Referring now to the drawings, FIGS. 1A and 1B show an implementation of a microneedle device, generally designated 10, constructed and operative according to the teachings of the present invention, illustrating the flow channel aspect of the present invention. The microneedle-skin interface of device 10 includes a linear array of microneedles 12 projecting from a substrate 14 attached to a relief surface 16 adjacent to a skin contact surface 18, and where the relief surface and skin contact surface are roughly orthogonal. A primary flow channel 20 is in fluid connection to bores passing through the microneedles and extends rearwards through the device for connecting to a syringe. In the case shown here, the rear portion of flow channel 20 is formed with a slightly conical diverging shape configured to provide a standard female luer connector for engagement on a syringe tip. It should be noted, however, that the invention is not limited to such an implementation, and may instead be implemented, for example, as an integral part of a prefilled or disposable syringe.
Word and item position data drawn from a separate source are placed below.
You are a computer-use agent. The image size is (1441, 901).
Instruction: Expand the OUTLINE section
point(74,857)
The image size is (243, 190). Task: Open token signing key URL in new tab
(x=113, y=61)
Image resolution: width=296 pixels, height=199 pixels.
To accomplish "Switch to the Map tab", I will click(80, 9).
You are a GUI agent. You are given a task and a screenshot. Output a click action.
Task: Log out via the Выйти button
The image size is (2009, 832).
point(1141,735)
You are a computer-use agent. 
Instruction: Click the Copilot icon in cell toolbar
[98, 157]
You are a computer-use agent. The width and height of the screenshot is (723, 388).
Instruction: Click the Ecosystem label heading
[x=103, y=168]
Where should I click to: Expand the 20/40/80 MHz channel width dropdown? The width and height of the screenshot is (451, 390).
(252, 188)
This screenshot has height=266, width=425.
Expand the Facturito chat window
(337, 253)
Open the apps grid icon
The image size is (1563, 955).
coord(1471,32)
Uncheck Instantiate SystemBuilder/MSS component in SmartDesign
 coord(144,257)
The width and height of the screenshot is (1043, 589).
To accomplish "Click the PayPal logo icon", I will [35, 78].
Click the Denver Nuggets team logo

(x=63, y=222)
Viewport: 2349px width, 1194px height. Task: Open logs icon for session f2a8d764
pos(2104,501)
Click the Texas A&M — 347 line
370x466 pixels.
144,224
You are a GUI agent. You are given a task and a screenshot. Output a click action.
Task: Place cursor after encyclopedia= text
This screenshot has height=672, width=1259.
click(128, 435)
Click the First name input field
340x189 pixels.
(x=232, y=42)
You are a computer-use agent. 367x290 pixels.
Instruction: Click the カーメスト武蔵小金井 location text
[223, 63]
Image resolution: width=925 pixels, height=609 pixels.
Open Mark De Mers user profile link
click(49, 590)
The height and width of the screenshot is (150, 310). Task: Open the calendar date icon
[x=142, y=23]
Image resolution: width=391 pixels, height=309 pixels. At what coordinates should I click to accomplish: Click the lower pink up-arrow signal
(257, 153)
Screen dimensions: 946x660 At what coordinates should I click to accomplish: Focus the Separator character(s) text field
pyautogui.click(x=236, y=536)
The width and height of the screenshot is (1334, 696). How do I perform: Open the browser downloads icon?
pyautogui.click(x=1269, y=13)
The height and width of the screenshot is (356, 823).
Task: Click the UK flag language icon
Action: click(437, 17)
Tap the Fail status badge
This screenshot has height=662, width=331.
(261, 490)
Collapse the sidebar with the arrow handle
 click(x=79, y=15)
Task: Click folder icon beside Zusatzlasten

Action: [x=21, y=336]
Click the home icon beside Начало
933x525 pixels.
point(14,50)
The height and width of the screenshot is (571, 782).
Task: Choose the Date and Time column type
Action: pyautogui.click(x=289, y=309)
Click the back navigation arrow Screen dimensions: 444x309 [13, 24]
It will be noted that flow channel 20, defining the orientation of attachment of the syringe, has an axial direction inclined at an acute angle relative to skin contact surface 18, in this case of around 15 degrees. This angle, or the corresponding geometrical relation between the syringe axis and the skin contact surface in integrally formed embodiments, plays a significant role in defining the range of a pivotal motion performed as part of the injection method of the present invention, as will be detailed further below. Another parameter of significance is the extent of the skin contact surface extending rearwards from microneedles 12. In the case illustrated here, microneedle device 10 is formed primarily from a molded block which provides the various external surfaces and internal channels described herein. The adapter is preferably implemented in a substantially cylindrical form with which the skin contact surface 18 intersects at a pivot region 22. The pivot region 22 is preferably between about 0.5 and about 1.5 centimeters from the microneedles 12, and most preferably no more than 1 centimeter. In alternative implementations, it should be noted that the pivotal motion to be described below may employ pivotal contact at a location separate from contact surface 18. In this case, contact surface 18 may be made significantly shorter, and is essentially without a minimum limit to its length.
Turning now to the injection method of the present invention itself, this is will be described below in more detail with reference to FIGS. 2-4B. The invention provides a method for intradermally delivering at least one biologically active agent into the skin of a subject. In general terms, the method employs a microneedle device including a number of hollow microneedles, such as device 10 described above. The user first causes the microneedles to penetrate into the skin of the subject and assume an anchored state in which the microneedle is anchored in the skin and projects from the microneedle device in a direction having a major component parallel to the initial plane of the surface of the skin. A pivotal motion of the microneedle device is then performed such that the portion of the skin in which the microneedles are engaged is lifted above the initial plane of the surface of the skin. Wile the portion of the skin is so lifted, a quantity of a biologically active agent is delivered intradermally via the microneedles. This lifting action is believed to contribute to the unusually shallow intradermal delivery of the biologically active agent, thereby achieving various advantages which will be discussed further below. Further details of the method and its various advantages will be more fully described below.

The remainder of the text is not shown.